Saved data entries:
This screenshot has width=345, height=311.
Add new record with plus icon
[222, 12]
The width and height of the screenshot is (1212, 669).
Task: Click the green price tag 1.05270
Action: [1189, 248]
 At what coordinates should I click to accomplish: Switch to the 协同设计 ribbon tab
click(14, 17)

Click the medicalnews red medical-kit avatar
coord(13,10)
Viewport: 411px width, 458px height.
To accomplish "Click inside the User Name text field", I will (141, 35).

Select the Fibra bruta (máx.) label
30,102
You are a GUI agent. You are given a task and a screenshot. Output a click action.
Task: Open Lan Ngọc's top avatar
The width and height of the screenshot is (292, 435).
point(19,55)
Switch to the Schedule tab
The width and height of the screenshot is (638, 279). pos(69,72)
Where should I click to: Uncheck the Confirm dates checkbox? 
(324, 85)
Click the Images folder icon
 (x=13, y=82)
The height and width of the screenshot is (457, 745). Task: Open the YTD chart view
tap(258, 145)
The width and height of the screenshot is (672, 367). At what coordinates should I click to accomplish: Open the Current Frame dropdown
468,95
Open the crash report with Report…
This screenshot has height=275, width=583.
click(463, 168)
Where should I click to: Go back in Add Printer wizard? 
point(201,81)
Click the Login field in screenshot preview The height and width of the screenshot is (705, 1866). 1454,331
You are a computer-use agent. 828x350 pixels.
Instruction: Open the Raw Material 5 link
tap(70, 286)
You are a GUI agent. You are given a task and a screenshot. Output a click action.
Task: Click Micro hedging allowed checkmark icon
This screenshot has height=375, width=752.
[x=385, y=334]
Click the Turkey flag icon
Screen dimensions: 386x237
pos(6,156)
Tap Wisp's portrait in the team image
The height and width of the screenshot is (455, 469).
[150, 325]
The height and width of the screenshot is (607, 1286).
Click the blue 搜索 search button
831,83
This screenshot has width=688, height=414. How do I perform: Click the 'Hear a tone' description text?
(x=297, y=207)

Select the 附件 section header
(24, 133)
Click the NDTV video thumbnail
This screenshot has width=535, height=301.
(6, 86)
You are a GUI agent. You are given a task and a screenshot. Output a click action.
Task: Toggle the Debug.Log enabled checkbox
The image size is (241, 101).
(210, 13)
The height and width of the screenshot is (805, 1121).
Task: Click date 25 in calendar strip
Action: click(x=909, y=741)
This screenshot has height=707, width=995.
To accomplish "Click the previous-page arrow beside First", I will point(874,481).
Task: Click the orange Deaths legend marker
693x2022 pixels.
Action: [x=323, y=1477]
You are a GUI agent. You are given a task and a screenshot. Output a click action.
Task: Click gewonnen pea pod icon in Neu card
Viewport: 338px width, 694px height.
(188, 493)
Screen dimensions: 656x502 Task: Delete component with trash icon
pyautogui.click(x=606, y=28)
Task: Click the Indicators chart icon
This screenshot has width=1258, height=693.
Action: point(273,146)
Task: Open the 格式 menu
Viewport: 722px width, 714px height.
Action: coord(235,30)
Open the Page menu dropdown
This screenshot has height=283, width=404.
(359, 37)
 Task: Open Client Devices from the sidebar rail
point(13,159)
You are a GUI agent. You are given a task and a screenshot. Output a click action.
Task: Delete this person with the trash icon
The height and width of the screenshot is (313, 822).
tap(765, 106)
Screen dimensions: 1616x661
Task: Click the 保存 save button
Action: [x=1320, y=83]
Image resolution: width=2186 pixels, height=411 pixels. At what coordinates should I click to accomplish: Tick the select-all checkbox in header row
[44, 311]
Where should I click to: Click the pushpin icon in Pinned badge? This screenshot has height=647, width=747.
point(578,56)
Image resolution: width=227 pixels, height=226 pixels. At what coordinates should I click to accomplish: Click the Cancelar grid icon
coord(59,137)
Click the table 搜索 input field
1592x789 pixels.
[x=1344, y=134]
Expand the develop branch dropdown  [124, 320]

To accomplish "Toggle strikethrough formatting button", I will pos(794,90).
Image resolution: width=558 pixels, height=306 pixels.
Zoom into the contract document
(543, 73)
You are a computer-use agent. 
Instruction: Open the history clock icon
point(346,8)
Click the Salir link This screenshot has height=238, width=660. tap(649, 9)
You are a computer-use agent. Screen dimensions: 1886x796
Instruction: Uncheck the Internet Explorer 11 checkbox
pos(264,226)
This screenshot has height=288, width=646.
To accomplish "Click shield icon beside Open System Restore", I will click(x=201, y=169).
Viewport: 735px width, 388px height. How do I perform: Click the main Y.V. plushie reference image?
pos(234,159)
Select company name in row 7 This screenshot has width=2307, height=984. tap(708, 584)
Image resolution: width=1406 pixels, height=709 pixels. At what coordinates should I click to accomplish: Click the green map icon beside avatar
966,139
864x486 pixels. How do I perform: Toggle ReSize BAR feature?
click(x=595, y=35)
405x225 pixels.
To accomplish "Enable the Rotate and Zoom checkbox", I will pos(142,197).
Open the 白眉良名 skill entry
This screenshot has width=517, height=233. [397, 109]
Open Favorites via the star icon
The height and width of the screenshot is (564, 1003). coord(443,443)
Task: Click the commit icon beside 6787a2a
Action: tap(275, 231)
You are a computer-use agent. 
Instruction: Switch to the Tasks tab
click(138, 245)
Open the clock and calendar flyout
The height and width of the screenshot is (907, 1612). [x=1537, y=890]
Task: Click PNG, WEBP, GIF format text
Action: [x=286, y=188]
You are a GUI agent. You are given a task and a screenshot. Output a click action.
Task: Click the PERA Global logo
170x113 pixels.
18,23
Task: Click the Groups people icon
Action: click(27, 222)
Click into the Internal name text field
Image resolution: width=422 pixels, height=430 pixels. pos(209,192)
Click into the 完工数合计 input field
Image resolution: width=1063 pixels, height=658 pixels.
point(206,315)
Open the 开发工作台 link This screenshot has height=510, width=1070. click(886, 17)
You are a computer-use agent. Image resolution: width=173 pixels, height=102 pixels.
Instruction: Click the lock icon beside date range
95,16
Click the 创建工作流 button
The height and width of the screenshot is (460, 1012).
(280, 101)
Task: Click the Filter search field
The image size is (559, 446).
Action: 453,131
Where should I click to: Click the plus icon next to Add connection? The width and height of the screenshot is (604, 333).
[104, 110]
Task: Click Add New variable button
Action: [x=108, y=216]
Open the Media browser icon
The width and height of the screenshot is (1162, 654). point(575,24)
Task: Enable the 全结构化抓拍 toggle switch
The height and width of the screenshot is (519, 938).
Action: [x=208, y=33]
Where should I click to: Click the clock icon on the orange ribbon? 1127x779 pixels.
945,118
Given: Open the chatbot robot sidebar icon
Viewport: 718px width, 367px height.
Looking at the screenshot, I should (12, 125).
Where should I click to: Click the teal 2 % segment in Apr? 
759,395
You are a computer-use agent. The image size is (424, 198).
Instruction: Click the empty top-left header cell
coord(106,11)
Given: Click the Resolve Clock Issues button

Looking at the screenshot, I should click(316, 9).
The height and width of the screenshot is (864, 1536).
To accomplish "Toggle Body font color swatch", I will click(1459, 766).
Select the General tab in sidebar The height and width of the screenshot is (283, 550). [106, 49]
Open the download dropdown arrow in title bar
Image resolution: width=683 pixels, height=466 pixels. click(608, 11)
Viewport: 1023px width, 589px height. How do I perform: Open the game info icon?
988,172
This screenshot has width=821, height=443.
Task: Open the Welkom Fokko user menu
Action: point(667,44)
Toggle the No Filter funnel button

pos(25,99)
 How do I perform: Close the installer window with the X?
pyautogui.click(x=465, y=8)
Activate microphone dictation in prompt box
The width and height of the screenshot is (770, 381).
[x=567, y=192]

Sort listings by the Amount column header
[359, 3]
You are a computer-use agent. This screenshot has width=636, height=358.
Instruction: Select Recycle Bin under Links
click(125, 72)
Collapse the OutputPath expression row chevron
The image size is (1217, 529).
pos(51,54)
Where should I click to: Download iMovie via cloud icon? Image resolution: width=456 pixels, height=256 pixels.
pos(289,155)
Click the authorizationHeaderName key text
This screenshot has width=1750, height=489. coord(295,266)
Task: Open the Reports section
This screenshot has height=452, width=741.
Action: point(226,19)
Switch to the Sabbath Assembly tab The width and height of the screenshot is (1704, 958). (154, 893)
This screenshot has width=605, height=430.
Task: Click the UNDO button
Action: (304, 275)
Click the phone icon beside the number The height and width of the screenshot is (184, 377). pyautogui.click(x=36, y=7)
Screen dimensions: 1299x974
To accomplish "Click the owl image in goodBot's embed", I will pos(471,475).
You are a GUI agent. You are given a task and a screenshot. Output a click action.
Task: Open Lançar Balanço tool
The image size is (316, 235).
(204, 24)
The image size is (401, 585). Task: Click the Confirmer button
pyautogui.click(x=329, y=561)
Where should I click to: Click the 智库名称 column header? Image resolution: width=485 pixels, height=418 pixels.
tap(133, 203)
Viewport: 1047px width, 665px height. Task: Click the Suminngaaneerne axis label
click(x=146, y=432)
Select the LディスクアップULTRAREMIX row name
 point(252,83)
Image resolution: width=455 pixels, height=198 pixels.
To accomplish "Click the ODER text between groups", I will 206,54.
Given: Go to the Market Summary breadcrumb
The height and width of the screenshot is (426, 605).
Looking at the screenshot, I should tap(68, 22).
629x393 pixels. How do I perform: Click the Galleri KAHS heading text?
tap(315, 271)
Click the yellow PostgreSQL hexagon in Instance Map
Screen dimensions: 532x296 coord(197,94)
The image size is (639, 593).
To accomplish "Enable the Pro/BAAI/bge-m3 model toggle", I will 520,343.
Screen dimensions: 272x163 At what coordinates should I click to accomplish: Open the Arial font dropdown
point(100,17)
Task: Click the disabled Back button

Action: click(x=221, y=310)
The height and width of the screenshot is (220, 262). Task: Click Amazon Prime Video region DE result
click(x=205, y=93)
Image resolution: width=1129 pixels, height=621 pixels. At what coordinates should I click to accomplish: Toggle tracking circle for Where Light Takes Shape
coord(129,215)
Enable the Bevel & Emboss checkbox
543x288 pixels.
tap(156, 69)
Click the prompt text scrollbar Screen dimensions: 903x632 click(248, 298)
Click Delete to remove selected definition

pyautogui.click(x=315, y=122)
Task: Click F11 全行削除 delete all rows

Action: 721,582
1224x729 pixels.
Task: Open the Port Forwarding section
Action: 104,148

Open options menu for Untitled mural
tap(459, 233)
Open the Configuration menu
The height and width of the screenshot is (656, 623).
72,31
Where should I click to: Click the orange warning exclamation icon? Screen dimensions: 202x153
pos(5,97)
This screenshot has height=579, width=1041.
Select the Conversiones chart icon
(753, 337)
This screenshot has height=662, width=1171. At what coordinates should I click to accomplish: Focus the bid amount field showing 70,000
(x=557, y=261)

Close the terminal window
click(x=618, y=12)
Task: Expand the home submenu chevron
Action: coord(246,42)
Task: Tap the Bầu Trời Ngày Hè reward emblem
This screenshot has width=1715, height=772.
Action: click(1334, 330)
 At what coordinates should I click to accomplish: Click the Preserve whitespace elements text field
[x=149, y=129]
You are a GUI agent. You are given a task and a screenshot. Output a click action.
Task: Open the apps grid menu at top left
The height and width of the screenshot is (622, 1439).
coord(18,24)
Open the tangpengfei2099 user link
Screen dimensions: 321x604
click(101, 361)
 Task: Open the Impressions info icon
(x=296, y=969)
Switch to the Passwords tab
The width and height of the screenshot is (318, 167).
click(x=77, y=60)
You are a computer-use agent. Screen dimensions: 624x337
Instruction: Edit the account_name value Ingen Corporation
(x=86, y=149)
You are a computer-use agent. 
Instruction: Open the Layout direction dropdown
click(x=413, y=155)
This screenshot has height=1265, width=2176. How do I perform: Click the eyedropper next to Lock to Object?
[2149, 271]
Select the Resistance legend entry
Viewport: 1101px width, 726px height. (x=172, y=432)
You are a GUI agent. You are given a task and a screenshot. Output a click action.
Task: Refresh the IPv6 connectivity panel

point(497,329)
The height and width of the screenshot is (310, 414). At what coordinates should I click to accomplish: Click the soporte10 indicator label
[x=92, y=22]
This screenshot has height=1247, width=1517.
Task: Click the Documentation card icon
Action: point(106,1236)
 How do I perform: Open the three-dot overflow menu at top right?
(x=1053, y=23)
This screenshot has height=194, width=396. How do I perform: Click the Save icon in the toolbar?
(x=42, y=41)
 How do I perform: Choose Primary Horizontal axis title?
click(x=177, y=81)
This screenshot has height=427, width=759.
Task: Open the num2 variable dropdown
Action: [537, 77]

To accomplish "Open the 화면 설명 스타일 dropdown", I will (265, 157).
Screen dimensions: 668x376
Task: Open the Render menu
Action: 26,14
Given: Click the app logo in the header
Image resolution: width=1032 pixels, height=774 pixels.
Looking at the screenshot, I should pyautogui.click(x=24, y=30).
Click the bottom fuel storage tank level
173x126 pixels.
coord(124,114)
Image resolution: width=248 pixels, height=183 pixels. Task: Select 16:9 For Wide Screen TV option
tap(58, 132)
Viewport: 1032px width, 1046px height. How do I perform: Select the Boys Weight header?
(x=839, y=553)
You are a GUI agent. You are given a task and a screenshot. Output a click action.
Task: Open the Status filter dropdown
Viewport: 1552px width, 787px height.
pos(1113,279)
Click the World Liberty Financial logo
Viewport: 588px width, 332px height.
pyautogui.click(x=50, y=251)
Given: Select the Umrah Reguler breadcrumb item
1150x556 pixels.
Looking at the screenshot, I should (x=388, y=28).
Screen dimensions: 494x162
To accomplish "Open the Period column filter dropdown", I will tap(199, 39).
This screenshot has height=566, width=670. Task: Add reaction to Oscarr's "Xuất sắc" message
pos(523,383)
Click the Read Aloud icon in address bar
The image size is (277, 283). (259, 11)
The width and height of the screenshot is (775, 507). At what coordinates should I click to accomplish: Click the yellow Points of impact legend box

What you need to do: Rewrite the rows from the very first line through the line holding "click(14, 17)", inclusive, as a JSON list of strings with one string per line. Leave out any blank lines.

Response for this exercise:
[
  "This screenshot has width=345, height=311.",
  "Add new record with plus icon",
  "[222, 12]",
  "The width and height of the screenshot is (1212, 669).",
  "Task: Click the green price tag 1.05270",
  "Action: [1189, 248]",
  " At what coordinates should I click to accomplish: Switch to the 协同设计 ribbon tab",
  "click(14, 17)"
]